1) Either specify the column name list (without the identity column).

2) SET IDENTITY_INSERT tablename ON, followed by insert statements that provide explicit values for the identity column, followed by SET IDENTITY_INSERT tablename OFF.

If you are avoiding a column name list, perhaps this 'trick' might help?:

-- Get a comma separated list of a table's column names
SELECT STUFF(
(SELECT 
',' + COLUMN_NAME AS [text()]
FROM 
INFORMATION_SCHEMA.COLUMNS
WHERE 
TABLE_NAME = 'TableName'
Order By Ordinal_position
FOR XML PATH('')
), 1,1, '')

Upvotes: 8

Eric
Eric

Reputation: 95223

By default, if you have an identity column, you do not need to specify it in the VALUES section. If your table is:

ID    NAME    ADDRESS

Then you can do:

INSERT INTO MyTbl VALUES ('Joe', '123 State Street, Boston, MA')

This will auto-generate the ID for you, and you don't have to think about it at all. If you SET IDENTITY_INSERT MyTbl ON, you can assign a value to the ID column.

Upvotes: 72

Aaron Bertrand
Aaron Bertrand

Reputation: 280644

Another "trick" for generating the column list is simply to drag the "Columns" node from Object Explorer onto a query window.

Upvotes: 33

Tom H
Tom H

Reputation: 47402

Since it isn't practical to put code in a comment, in response to your comment in Eric's answer that it's not working for you...

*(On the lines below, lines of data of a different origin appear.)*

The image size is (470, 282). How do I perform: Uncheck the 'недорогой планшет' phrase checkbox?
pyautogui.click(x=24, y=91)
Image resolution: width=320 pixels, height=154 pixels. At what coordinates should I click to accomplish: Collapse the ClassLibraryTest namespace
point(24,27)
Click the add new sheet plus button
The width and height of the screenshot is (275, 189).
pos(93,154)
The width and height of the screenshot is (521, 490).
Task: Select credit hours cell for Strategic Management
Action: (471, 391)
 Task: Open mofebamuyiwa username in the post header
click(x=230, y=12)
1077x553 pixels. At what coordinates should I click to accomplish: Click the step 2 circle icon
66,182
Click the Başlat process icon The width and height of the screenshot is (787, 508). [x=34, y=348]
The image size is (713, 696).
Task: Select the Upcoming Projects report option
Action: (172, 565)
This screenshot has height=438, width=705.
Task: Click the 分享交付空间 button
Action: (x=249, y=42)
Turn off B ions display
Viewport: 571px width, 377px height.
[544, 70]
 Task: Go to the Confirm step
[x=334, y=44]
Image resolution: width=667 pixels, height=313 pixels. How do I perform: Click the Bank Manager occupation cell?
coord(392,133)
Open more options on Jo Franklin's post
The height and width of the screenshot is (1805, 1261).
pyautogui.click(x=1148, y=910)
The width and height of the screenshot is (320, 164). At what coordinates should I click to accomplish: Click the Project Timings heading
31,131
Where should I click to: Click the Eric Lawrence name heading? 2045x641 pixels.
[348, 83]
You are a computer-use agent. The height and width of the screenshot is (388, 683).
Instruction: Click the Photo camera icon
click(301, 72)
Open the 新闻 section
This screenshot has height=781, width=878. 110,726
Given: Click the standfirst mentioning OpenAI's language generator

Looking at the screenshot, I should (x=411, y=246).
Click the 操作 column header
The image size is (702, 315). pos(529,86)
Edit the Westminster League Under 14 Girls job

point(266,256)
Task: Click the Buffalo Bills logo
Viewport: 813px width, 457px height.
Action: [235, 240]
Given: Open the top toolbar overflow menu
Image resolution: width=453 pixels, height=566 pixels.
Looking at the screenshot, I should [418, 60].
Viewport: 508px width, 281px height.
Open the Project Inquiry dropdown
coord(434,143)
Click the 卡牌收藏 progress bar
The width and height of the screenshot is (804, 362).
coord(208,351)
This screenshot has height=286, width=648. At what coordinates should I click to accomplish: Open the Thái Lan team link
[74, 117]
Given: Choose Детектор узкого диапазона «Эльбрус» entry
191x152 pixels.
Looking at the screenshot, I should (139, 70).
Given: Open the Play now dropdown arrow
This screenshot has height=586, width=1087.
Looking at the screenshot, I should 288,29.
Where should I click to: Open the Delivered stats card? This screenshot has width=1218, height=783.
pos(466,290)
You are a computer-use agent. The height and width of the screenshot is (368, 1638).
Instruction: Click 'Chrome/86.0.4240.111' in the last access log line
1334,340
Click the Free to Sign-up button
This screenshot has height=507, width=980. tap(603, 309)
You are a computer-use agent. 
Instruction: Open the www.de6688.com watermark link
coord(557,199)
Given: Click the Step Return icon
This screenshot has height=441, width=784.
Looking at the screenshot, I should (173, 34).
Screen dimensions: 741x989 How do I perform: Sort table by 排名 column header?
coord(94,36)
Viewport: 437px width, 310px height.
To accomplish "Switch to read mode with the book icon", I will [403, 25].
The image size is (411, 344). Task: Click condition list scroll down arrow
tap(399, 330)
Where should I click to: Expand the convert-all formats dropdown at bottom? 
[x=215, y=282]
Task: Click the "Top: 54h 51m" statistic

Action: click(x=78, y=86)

I just ran the following on a SQL 2005 box (sorry, no 2000 handy) with default settings and it worked without error:

CREATE TABLE dbo.Test_Identity_Insert
(
    id  INT IDENTITY NOT NULL,
    my_string   VARCHAR(20) NOT NULL,
    CONSTRAINT PK_Test_Identity_Insert PRIMARY KEY CLUSTERED (id)
)
GO

INSERT INTO dbo.Test_Identity_Insert VALUES ('test')
GO

SELECT * FROM dbo.Test_Identity_Insert
GO

Are you perhaps sending the ID value over in your values list? I don't think that you can make it ignore the column if you actually pass a value for it. For example, if your table has 6 columns and you want to ignore the IDENTITY column you can only pass 5 values.